Going to add to this...don't take them a shelter unless it is a no-kill shelter...to me, that would just seem like your hard work with getting them fixed and socialized would be for nothing, because there is a chance they will be euthanized if the shelter is overcrowded or if they are too feral. If you want to find them homes, you could start by posting here in the Cats in Need section, Petfinder.com, a cat rescue in your area, or at the vet's office.

p.s. Worst case scenario, if they have shelter outside, I don't see anything wrong with allowing them to live their lives out on the street -- provided they are spayed/neutered, of course. :wink:


----------



## PortlandPetLvr (Nov 7, 2004)

I live in Portland, Oregon and here we have a Feral Cat Coalition. It's a trap, spay/neuter, release program. 

I dont know where you live, but check in your area for something similar to this: http://www.feralcats.com/Index.shtml


----------



## vanillasugar (Nov 11, 2004)

WOW sounds like you're doing a great job taking care of these babes. I also would suggest posting here, we have a lot of members that are never opposed to just *one* more, and might be in your area. Petfinder is great as well. GOOD LUCK!! Keep up the good work!


----------



## SilverFerret (Nov 24, 2004)

WOW, PortlandPetLvr! I live in springfeild. I could definetly when i go up there for two things i usualy do every weekend (volenteering at www.cascade-ferret.org, and visiting a friend...!) I could bring some up there or something! I have found a home for Disco, my homeroom teacher said she'd love a cat, and it's a one cat only home...for now LOL I am curently looking for homes for the kittens, just because they are very socialized, and are young, making them more "apealing" to people, making them easier to place.

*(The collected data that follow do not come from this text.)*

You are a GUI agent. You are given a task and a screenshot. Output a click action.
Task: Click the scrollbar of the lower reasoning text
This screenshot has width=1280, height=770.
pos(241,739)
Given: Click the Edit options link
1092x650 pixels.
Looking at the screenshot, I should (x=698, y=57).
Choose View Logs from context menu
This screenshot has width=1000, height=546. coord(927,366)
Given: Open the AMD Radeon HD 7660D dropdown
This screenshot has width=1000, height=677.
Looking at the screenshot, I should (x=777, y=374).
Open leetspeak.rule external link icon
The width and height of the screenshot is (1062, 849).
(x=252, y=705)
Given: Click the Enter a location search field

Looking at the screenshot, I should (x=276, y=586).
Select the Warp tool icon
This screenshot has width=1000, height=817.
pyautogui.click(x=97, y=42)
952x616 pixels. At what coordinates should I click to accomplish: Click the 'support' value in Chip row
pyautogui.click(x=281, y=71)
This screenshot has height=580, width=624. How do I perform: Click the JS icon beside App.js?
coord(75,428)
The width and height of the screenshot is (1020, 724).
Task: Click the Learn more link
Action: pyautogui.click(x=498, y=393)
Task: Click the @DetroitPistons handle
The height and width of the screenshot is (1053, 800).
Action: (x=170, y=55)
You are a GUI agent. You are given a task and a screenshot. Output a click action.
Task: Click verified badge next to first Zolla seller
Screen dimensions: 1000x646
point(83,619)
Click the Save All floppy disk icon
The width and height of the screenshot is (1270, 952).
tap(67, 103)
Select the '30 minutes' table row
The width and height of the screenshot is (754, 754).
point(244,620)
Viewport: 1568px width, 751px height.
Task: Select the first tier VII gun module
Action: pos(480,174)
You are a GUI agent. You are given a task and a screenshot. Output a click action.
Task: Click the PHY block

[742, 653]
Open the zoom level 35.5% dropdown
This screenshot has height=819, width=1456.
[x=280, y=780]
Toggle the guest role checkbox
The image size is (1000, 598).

I miss disco, the way she'd run around in circles chasing her tail LMAO!!!

Thanks so much everyone!


----------



## Hippyhart (Jul 4, 2004)

Try posting the kittens on Petfinder.com -- I had five I had to get rid of (not my cat -- I took in a stray who had babies) last month, and I was able to find them homes within a few weeks. The ad is free, and it seemed like only people who were actually looking for a pet were on the website -- not just people randomly reading the newspaper and deciding they want a kitten.

Oh, and make sure you charge a small adoption fee -- people who pay for something are more likely to take care of it. Good luck!

p.s. That's great the feral cat organization is nearby!!


----------



## SilverFerret (Nov 24, 2004)

okay, i will, i can use the money to donate to shelters


----------



## Hippyhart (Jul 4, 2004)

You have a big heart!! Good luck -- keep us posted!


----------



## rosalie (Oct 9, 2003)

SilverFerret, best wishes and kudos on talking care of these kitties


----------